> What you will do
Transcribe the records that follow, preserving every word.

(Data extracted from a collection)
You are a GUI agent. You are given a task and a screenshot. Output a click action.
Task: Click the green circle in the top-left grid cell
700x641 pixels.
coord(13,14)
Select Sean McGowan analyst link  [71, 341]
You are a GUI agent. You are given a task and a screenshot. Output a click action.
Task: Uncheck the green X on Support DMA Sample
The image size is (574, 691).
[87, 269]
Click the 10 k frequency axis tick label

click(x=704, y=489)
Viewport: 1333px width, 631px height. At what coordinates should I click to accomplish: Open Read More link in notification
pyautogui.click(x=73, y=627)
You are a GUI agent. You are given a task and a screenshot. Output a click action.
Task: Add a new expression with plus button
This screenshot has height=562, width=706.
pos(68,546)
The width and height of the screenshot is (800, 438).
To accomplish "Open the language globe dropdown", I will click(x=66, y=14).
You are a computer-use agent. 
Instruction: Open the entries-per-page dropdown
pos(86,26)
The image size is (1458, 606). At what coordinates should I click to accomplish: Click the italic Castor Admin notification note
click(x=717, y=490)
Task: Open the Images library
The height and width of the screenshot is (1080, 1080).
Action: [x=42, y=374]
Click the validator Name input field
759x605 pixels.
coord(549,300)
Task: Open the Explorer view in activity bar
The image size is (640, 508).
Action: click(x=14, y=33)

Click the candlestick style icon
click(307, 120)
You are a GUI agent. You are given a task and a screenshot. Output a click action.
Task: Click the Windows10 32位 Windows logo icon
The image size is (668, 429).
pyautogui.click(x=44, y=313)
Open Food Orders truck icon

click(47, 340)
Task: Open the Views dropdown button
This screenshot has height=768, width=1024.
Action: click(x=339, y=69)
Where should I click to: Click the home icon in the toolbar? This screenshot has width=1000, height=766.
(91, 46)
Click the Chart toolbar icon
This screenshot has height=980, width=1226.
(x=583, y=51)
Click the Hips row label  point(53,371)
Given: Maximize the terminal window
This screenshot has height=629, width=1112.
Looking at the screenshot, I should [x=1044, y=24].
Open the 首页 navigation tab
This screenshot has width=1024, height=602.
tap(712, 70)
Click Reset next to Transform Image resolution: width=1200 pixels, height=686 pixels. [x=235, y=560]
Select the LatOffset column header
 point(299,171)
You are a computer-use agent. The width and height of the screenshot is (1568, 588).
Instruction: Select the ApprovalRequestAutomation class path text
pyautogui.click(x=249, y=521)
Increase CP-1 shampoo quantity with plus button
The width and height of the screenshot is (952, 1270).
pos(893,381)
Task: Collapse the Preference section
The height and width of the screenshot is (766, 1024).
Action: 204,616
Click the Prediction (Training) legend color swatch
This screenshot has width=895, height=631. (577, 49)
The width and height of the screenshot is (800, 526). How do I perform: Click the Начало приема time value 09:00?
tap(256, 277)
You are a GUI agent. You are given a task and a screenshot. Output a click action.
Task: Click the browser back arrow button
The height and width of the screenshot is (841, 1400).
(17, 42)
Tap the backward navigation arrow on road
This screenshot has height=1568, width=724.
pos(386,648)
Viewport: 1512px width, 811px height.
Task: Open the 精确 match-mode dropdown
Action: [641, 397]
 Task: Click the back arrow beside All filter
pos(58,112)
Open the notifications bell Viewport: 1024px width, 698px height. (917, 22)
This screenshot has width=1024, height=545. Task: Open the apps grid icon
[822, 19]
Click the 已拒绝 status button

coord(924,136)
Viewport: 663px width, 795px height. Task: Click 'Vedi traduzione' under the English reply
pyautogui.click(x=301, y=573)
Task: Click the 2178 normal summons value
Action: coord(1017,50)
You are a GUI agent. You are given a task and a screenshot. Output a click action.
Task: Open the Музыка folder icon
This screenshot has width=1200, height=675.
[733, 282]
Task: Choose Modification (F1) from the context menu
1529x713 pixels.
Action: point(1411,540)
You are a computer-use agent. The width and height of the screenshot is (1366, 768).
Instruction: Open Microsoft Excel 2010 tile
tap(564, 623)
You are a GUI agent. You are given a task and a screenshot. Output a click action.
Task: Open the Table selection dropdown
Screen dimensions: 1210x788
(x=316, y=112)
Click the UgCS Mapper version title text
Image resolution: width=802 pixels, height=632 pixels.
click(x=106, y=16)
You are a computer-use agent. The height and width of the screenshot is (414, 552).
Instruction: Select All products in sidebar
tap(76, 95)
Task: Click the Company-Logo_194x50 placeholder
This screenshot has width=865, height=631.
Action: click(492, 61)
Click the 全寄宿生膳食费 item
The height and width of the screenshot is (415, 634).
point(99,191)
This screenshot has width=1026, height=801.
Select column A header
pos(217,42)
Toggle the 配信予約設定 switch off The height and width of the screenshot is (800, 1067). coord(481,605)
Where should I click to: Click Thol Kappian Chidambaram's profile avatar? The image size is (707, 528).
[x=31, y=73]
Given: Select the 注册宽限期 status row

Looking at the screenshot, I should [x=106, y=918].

> Response to the exercise
You are a GUI agent. You are given a task and a screenshot. Output a click action.
Task: Click the green circle in the top-left grid cell
700x641 pixels.
coord(13,14)
Select Sean McGowan analyst link  [71, 341]
You are a GUI agent. You are given a task and a screenshot. Output a click action.
Task: Uncheck the green X on Support DMA Sample
The image size is (574, 691).
[87, 269]
Click the 10 k frequency axis tick label

click(x=704, y=489)
Viewport: 1333px width, 631px height. At what coordinates should I click to accomplish: Open Read More link in notification
pyautogui.click(x=73, y=627)
You are a GUI agent. You are given a task and a screenshot. Output a click action.
Task: Add a new expression with plus button
This screenshot has height=562, width=706.
pos(68,546)
The width and height of the screenshot is (800, 438).
To accomplish "Open the language globe dropdown", I will click(x=66, y=14).
You are a computer-use agent. 
Instruction: Open the entries-per-page dropdown
pos(86,26)
The image size is (1458, 606). At what coordinates should I click to accomplish: Click the italic Castor Admin notification note
click(x=717, y=490)
Task: Open the Images library
The height and width of the screenshot is (1080, 1080).
Action: [x=42, y=374]
Click the validator Name input field
759x605 pixels.
coord(549,300)
Task: Open the Explorer view in activity bar
The image size is (640, 508).
Action: click(x=14, y=33)

Click the candlestick style icon
click(307, 120)
You are a GUI agent. You are given a task and a screenshot. Output a click action.
Task: Click the Windows10 32位 Windows logo icon
The image size is (668, 429).
pyautogui.click(x=44, y=313)
Open Food Orders truck icon

click(47, 340)
Task: Open the Views dropdown button
This screenshot has height=768, width=1024.
Action: click(x=339, y=69)
Where should I click to: Click the home icon in the toolbar? This screenshot has width=1000, height=766.
(91, 46)
Click the Chart toolbar icon
This screenshot has height=980, width=1226.
(x=583, y=51)
Click the Hips row label  point(53,371)
Given: Maximize the terminal window
This screenshot has height=629, width=1112.
Looking at the screenshot, I should [x=1044, y=24].
Open the 首页 navigation tab
This screenshot has width=1024, height=602.
tap(712, 70)
Click Reset next to Transform Image resolution: width=1200 pixels, height=686 pixels. [x=235, y=560]
Select the LatOffset column header
 point(299,171)
You are a computer-use agent. The width and height of the screenshot is (1568, 588).
Instruction: Select the ApprovalRequestAutomation class path text
pyautogui.click(x=249, y=521)
Increase CP-1 shampoo quantity with plus button
The width and height of the screenshot is (952, 1270).
pos(893,381)
Task: Collapse the Preference section
The height and width of the screenshot is (766, 1024).
Action: 204,616
Click the Prediction (Training) legend color swatch
This screenshot has width=895, height=631. (577, 49)
The width and height of the screenshot is (800, 526). How do I perform: Click the Начало приема time value 09:00?
tap(256, 277)
You are a GUI agent. You are given a task and a screenshot. Output a click action.
Task: Click the browser back arrow button
The height and width of the screenshot is (841, 1400).
(17, 42)
Tap the backward navigation arrow on road
This screenshot has height=1568, width=724.
pos(386,648)
Viewport: 1512px width, 811px height.
Task: Open the 精确 match-mode dropdown
Action: [641, 397]
 Task: Click the back arrow beside All filter
pos(58,112)
Open the notifications bell Viewport: 1024px width, 698px height. (917, 22)
This screenshot has width=1024, height=545. Task: Open the apps grid icon
[822, 19]
Click the 已拒绝 status button

coord(924,136)
Viewport: 663px width, 795px height. Task: Click 'Vedi traduzione' under the English reply
pyautogui.click(x=301, y=573)
Task: Click the 2178 normal summons value
Action: coord(1017,50)
You are a GUI agent. You are given a task and a screenshot. Output a click action.
Task: Open the Музыка folder icon
This screenshot has width=1200, height=675.
[733, 282]
Task: Choose Modification (F1) from the context menu
1529x713 pixels.
Action: point(1411,540)
You are a computer-use agent. The width and height of the screenshot is (1366, 768).
Instruction: Open Microsoft Excel 2010 tile
tap(564, 623)
You are a GUI agent. You are given a task and a screenshot. Output a click action.
Task: Open the Table selection dropdown
Screen dimensions: 1210x788
(x=316, y=112)
Click the UgCS Mapper version title text
Image resolution: width=802 pixels, height=632 pixels.
click(x=106, y=16)
You are a computer-use agent. The height and width of the screenshot is (414, 552).
Instruction: Select All products in sidebar
tap(76, 95)
Task: Click the Company-Logo_194x50 placeholder
This screenshot has width=865, height=631.
Action: click(492, 61)
Click the 全寄宿生膳食费 item
The height and width of the screenshot is (415, 634).
point(99,191)
This screenshot has width=1026, height=801.
Select column A header
pos(217,42)
Toggle the 配信予約設定 switch off The height and width of the screenshot is (800, 1067). coord(481,605)
Where should I click to: Click Thol Kappian Chidambaram's profile avatar? The image size is (707, 528).
[x=31, y=73]
Given: Select the 注册宽限期 status row

Looking at the screenshot, I should [x=106, y=918].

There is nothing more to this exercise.